Page 2 of 2

Re: Problems with a beginner bootloader.

Posted: Wed Nov 30, 2011 8:24 am
by Love4Boobies
I didn't really read everything, I just happened to randomly notice another bug as I was scrolling down:
sanjeevmk wrote:

Code: Select all

org 0x0

bits 16

;set up segment registers base to 0x07C0
stage1:
   mov ax,0x07C0
   mov ds,ax
   mov es,ax
The BIOS Boot Specification requires that BIOS firmware use 0000:7C00, not 07C0:0000, so if you want to be compliant with the specification (and use a more efficient encoding---you are restricted in terms of code size, are you not?), you ought to go with that.

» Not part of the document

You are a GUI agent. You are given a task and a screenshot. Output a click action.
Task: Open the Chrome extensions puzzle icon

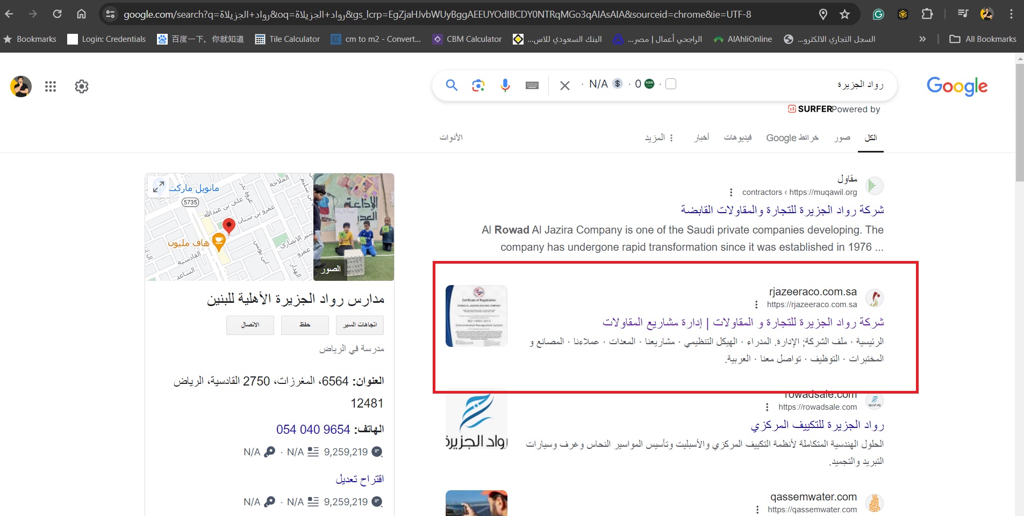[927, 14]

However, considering that there are some BIOSes which only care about the physical address, the best way to go about avoiding bugs is something like the following:

Code: Select all

org 7C00h

xor ax, ax
mov ds, ax
mov es, ax
jmp 0000h:next

next:

Re: Problems with a beginner bootloader.

Posted: Wed Nov 30, 2011 8:34 am
by egos

Code: Select all

EnableA20:
  ...
Didn't see.

Code: Select all

	NULL: equ $-gdt
What syntax is it?

Code: Select all

install_gdt:
	pusha
	cli
	lgdt [pointer]
	sti
	popa
	ret
Cool :mrgreen:

Code: Select all

 
	mov ax,0x0	
	mov ss,ax
	mov sp,0xFFFF
Bad code. xor sp,sp will be better. mov sp,7C00h will be good.

Code: Select all

	mov dl,0x80
	int 0x13
There are BIOSes that use other boot disk number for USB stick and second hard disk. Additionally you should be sure that USB-FDD and other like options in BIOS Setup were disabled.

Code: Select all

load_stage2:
	mov ah,0x02
	mov al,0x1  ;just the one sector for stage 2, 512 bytes
	mov ch,0x0
	mov cl,0x2  ;stage 2 is on 2nd sector of disk
	mov dh,0x0
	mov dl,0x80
	int 0x13
	jc load_stage2
There are BIOSes that not support old disk service for some disks (especially for large disks). To try to read the disk all time while user thinking is not so good.

Code: Select all

	mov si,msg_stage1
print:
	lodsb
Are you sure that direction flag is set?

Code: Select all

	mov ax,0x9000
	mov ss,ax
	mov sp,0xFFFF
Do you know what is EBDA?

Code: Select all

	call install_gdt ; sti
...
;shift to protected mode
protected_mode:
	mov eax,cr0
	or al,1
	mov cr0,eax
Disable interrupts firstly.

Code: Select all

copykernel:
	mov esi,0x30000   ;physical address of where the kernel is loaded
	mov edi,0x100000  ;physical address of where it is to be copied
	mov ecx,0x200     ;the kernel is of size 512 bytes
	cld
	rep movsb
Check that memory is available firstly. rep movsd is more suitable for moving large data sets.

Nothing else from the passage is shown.